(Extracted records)
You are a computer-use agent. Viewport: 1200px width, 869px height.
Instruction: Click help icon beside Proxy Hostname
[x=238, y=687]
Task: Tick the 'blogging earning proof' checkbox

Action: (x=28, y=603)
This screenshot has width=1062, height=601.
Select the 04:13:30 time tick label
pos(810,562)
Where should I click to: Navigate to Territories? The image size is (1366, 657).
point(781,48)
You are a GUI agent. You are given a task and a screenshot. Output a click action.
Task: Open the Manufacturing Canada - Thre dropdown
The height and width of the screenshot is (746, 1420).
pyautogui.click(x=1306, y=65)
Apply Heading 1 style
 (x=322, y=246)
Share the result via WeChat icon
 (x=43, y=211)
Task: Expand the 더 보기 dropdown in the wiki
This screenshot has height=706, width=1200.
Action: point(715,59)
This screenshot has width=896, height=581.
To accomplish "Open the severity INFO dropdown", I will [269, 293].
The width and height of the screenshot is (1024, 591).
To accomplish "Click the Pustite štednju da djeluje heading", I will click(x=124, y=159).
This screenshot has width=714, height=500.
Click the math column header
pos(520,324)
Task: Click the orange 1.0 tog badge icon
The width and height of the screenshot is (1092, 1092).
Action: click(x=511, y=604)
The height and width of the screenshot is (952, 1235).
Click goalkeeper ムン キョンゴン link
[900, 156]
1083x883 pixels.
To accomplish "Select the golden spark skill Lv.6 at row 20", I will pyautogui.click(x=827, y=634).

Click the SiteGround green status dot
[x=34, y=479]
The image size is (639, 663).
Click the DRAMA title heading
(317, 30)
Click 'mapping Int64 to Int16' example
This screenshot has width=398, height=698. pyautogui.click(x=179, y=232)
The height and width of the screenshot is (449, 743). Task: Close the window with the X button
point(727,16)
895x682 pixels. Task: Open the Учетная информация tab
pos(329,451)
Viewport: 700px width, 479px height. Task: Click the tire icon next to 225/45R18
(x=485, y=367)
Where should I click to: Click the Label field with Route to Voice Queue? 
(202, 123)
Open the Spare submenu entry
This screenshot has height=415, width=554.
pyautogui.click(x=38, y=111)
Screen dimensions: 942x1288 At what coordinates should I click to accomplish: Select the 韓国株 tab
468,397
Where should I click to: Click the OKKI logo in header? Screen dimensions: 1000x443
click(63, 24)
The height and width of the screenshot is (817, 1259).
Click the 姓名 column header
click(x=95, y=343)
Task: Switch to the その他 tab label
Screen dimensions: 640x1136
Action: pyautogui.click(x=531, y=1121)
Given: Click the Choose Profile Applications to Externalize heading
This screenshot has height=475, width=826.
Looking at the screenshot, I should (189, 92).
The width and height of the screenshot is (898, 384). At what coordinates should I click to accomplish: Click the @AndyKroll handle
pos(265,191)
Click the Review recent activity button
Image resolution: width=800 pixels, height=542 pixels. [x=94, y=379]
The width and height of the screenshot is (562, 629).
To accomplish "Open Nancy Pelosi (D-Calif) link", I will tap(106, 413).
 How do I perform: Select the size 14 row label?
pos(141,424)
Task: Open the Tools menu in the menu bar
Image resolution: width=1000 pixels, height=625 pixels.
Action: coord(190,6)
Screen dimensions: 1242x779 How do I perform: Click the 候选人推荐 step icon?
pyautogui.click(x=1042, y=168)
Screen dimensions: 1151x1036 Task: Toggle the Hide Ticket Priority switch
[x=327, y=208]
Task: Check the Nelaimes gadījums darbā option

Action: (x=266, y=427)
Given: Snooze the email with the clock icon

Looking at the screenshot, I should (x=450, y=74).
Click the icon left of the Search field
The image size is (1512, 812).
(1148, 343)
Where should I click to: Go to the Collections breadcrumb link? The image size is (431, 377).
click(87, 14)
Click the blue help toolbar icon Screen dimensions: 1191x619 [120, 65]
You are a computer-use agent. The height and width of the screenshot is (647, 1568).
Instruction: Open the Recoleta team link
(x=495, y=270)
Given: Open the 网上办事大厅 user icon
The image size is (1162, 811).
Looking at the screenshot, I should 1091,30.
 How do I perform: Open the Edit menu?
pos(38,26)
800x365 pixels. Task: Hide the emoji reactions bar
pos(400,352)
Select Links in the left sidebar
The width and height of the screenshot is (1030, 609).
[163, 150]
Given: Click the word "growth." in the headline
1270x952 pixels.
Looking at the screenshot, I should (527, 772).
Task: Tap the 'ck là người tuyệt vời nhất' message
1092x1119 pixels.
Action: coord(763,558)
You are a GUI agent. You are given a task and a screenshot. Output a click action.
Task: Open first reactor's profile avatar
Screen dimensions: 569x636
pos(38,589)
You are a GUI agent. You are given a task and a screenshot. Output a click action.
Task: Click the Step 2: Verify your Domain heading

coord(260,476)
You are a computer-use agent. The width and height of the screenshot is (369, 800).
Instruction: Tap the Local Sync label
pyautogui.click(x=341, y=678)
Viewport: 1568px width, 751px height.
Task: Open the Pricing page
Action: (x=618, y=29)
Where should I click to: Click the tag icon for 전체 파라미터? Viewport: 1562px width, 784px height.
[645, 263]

§ What you have to do:
Report the number of lines above holding "dropdown", and only that.

§ Task output:
3